Text excerpt:
Begin
# Timing



## gjones (Oct 8, 2012)

The other day when the temps were around 90 or so, took the '66 Lemans drop-top(455,Carter 625cfm,with 7147 metering rods-runs the car good,but yes,a tad small) out for a spin. On the highway, The temp. ran dead at 180. On the feeder roads, around 190. pulled into the driveway and let it run-was at 210 and climbing. Was near 230, and shut it down. Took a long time to cool. Today, took her for a short romp, (outside temps were 88 in the sun, 74 in the shade). she ran at 180. Set the parking brake in the driveway and let her idle in gear for about 15 minutes. Ran at 195. shut it down and came back after 10 minutes fully expecting the temp to be around 230+ like the other day, but was surprised to see it at 205. As soon as I started it, the temp actually went down to like 170-[NEVER seen that before] then came up to 180 and stayed there steady as a rock. What gives? Would it help if I bump the timing ahead a couple of degrees? Do I need to run bigger jets and rods? I've gone through all the old problem solving methods-cast iron impeller water pump,closing the gap on the pump plate, new radiator,etc,etc,etc...(went through all that with the 326) I just want to make sure this sucker isn't going to start running 220 when the ambient temperature gets to be 95... thanks


----------



## geeteeohguy (Feb 2, 2008)

Sounds to me like a possible intermittant stuck thermostat or a possible air bubble in the cooling system that bled out. 220 on a hot day isn't overheating, BTW. It's warm, but won't hurt anything unless you're spitting out coolant.


----------



## Chris-Austria (Dec 23, 2010)

Maybe you should check the temps with a external thermometer to see if the gauge shows the correct temps all the time.
After I switch of my engine it always climbs up a little on the analog gauge (for example from 180 to 210) and as soon as the engine is switched on again and the water circulates and the fan starts it goes down to 185-190 within 5 seconds. I always thought this happens because as soon as there is no circulation in the water the temps increase a little because the engine parts are hotter than the water and it is no longer cooled down. No need to worry at all if it goes down quickly after starting the engine.
End
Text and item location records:
Begin
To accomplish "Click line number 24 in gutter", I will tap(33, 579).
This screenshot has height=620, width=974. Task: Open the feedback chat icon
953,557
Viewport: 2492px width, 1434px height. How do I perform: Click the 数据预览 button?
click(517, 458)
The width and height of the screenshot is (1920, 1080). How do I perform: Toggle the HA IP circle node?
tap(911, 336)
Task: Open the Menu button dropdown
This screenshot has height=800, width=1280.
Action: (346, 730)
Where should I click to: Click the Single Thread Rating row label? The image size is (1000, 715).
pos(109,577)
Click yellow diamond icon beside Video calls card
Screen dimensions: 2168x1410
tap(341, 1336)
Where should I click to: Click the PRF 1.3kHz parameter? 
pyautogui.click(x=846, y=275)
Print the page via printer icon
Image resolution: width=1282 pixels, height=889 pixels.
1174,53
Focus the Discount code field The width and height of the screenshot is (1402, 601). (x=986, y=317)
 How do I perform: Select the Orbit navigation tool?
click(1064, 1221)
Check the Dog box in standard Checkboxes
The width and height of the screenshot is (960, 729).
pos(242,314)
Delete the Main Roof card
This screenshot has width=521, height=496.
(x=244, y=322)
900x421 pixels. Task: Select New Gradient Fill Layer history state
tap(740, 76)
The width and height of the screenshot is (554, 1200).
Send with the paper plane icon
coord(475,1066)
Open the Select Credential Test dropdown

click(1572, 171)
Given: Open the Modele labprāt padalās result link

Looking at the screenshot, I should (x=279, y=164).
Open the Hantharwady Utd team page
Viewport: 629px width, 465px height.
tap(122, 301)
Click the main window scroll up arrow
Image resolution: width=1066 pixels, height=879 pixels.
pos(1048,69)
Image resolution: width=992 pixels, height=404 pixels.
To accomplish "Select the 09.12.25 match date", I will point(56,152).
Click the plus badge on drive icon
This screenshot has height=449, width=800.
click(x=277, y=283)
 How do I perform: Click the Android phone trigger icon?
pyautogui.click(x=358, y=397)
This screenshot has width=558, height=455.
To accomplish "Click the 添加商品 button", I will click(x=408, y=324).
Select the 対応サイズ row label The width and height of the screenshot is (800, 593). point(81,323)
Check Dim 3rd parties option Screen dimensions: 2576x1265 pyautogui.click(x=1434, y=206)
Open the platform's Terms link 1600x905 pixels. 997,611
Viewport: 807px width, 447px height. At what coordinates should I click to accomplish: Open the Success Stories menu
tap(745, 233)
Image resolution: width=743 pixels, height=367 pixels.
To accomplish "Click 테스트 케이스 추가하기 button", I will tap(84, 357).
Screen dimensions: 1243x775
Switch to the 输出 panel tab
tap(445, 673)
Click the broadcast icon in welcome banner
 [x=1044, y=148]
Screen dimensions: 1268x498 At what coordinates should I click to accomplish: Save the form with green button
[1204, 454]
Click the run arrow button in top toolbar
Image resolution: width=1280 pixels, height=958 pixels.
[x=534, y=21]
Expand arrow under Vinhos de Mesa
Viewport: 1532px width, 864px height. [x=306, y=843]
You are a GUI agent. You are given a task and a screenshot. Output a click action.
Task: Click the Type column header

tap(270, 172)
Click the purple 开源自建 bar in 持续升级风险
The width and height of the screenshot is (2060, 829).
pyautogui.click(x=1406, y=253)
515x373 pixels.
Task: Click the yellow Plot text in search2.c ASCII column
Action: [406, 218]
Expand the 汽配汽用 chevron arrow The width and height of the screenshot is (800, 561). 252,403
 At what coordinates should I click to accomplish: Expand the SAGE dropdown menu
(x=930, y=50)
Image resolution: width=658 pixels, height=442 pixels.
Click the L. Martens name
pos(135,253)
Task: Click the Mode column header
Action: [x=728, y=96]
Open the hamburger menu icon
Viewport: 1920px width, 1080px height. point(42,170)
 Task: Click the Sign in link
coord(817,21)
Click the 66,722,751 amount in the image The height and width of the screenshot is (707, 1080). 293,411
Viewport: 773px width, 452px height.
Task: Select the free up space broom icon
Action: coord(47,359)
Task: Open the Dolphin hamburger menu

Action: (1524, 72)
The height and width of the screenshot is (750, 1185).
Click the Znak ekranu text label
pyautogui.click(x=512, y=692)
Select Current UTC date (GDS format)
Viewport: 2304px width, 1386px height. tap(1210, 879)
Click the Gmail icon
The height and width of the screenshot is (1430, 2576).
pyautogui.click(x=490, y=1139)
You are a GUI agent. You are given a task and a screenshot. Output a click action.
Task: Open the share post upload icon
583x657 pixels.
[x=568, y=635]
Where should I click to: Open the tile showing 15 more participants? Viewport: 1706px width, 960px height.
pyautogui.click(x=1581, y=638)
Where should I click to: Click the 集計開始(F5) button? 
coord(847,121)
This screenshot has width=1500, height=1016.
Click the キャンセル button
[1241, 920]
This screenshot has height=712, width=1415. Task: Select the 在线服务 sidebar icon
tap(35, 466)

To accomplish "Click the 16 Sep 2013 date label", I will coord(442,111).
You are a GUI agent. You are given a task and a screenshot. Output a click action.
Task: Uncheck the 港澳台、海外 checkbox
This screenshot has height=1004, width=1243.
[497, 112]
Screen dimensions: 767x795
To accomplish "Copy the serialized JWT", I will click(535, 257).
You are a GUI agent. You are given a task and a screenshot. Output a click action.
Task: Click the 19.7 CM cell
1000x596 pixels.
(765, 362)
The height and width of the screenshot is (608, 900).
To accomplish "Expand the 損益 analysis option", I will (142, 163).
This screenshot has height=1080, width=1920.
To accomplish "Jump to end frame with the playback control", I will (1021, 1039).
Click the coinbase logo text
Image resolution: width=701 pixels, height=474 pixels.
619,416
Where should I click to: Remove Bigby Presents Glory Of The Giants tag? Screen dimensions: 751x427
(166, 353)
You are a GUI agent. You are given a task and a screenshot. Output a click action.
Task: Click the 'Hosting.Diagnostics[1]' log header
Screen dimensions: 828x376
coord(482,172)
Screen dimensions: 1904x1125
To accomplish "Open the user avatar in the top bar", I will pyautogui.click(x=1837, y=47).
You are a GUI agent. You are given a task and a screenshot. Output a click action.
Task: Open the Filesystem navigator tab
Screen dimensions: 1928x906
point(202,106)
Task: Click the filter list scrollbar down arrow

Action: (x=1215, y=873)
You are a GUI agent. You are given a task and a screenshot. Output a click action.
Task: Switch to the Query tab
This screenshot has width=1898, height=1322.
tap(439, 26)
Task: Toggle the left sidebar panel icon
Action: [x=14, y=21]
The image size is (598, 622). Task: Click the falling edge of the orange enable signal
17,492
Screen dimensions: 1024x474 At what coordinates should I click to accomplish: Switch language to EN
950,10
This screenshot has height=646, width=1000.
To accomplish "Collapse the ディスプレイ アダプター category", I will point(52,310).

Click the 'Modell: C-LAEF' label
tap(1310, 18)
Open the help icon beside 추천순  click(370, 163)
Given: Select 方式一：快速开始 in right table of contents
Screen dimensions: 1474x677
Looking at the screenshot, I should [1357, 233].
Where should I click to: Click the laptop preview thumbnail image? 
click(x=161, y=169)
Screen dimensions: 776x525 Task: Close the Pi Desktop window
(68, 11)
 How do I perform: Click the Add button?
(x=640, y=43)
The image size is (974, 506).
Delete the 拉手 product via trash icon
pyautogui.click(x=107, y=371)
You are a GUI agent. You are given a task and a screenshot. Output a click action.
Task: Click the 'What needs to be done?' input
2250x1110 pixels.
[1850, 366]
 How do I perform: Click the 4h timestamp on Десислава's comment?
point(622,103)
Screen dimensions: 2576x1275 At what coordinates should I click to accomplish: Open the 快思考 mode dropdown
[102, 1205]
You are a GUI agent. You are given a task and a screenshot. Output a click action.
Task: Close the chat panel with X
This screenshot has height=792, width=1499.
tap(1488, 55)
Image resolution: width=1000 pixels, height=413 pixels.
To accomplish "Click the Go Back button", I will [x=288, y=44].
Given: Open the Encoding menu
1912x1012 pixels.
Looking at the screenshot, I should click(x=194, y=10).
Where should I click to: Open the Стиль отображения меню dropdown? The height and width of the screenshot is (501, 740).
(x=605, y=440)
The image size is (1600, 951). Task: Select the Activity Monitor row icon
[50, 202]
End
Task set:
• A. Using the Timing thread above, decide whether each statement agrees with it: (i) On the highway, the temperature of the '66 Lemans held at 180. (ii) geeteeohguy says that 220 on a hot day counts as overheating. (iii) Chris-Austria reports that after a restart the gauge drops to 185-190 within 5 seconds. Answer yes or no for each, quoting the words of the thread that decide it.
• B. From the Timing thread above, quote the stretch from "Sounds to me" through "all the time.".
• C. Extend the Timing thread on engine temperature, picking up from where it stops.

Solved tasks:
• A.
(i) Yes: "On the highway, The temp. ran dead at 180."
(ii) No: "220 on a hot day isn't overheating, BTW."
(iii) Yes: "it goes down to 185-190 within 5 seconds"

• B.
Sounds to me like a possible intermittant stuck thermostat or a possible air bubble in the cooling system that bled out. 220 on a hot day isn't overheating, BTW. It's warm, but won't hurt anything unless you're spitting out coolant.


----------



## Chris-Austria (Dec 23, 2010)

Maybe you should check the temps with a external thermometer to see if the gauge shows the correct temps all the time.

• C.
----------



## gjones (Oct 8, 2012)

*timing*

Rechecked timing. With parking brake set and car in gear, vacuum advance disconnected and idle at 600, she was showing 6 degrees of advance.(Cranked up easy at that spot and ran great, but not exactly a powerhouse). Would it run hotter at this setting? Initially I did have it set at twelve degrees, but after she ran awhile, it would tend to crank over hard. So now I've got it at ten before, and it idled 1/2 hour in gear at 180 degrees.(205 after shutdown). If you shut it off, then cranked it right back up, it would crank and fire up immediately, but if you waited 3-4 minutes, it would drag on the first revolution then fire up. Then immediately if you just cranked it right back up, it'd fire without fail every time. Is there a fine line between starting easy, but running hot, and running cool, but starting hard? The temp. does drop back to 180 after starting, but that annoying cranking deal leaves a lot to be desired! (new starter). Any tricks up yer sleeves? TNX.


----------



## geeteeohguy (Feb 2, 2008)

You have two things working against you: overly advanced iginiton timing and starter heat soak. Sounds like it wants to run at 12 initial, but 6 is stock specs. You can: retard the timing a hair, get a better starter (mini-starter), or install an ignition cut-off switch. The cut off switch will allow the engine to crank easily, and then you can flip it on and it will start right up. What's happening now is the spark is happening when the piston is on the way UP the cylinder, and that causes the piston to want to go back DOWN the cylinder, which is not a good thing on compression stroke. Me, I'd back the timing down a hair.


----------



## gjones (Oct 8, 2012)

*timing*

Thanks geeteeohguy, I really like that ignition cut off suggestion...seems to stand to reason that it would work like a charm. Just an interrupter on the run leg of the ignition switch, I presume? I like it! But I will pull the timing back some, but at 12 before, it runs like a bat out of hell. Does the engine run hotter when it's at the more advanced position, or the retarded position? Thanks again. G.


----------



## geeteeohguy (Feb 2, 2008)

Engine will run cooler the more advanced it is, generally. I ran my hidden ignition kill switch on the ign coil + wire circuit. You can use it as a temporary disable starting aid, and for peace of mind when you park your car. The switch needs to be in a non-obvious spot.


----------



## gjones (Oct 8, 2012)

*timing*

Nice!!!!! One more question. Do I need to re torque the intake and heads? Probably put 100 miles on her so far. Used the blue Fel-Pro gasket kit. Or do these not need a re torquing? Thanks. G.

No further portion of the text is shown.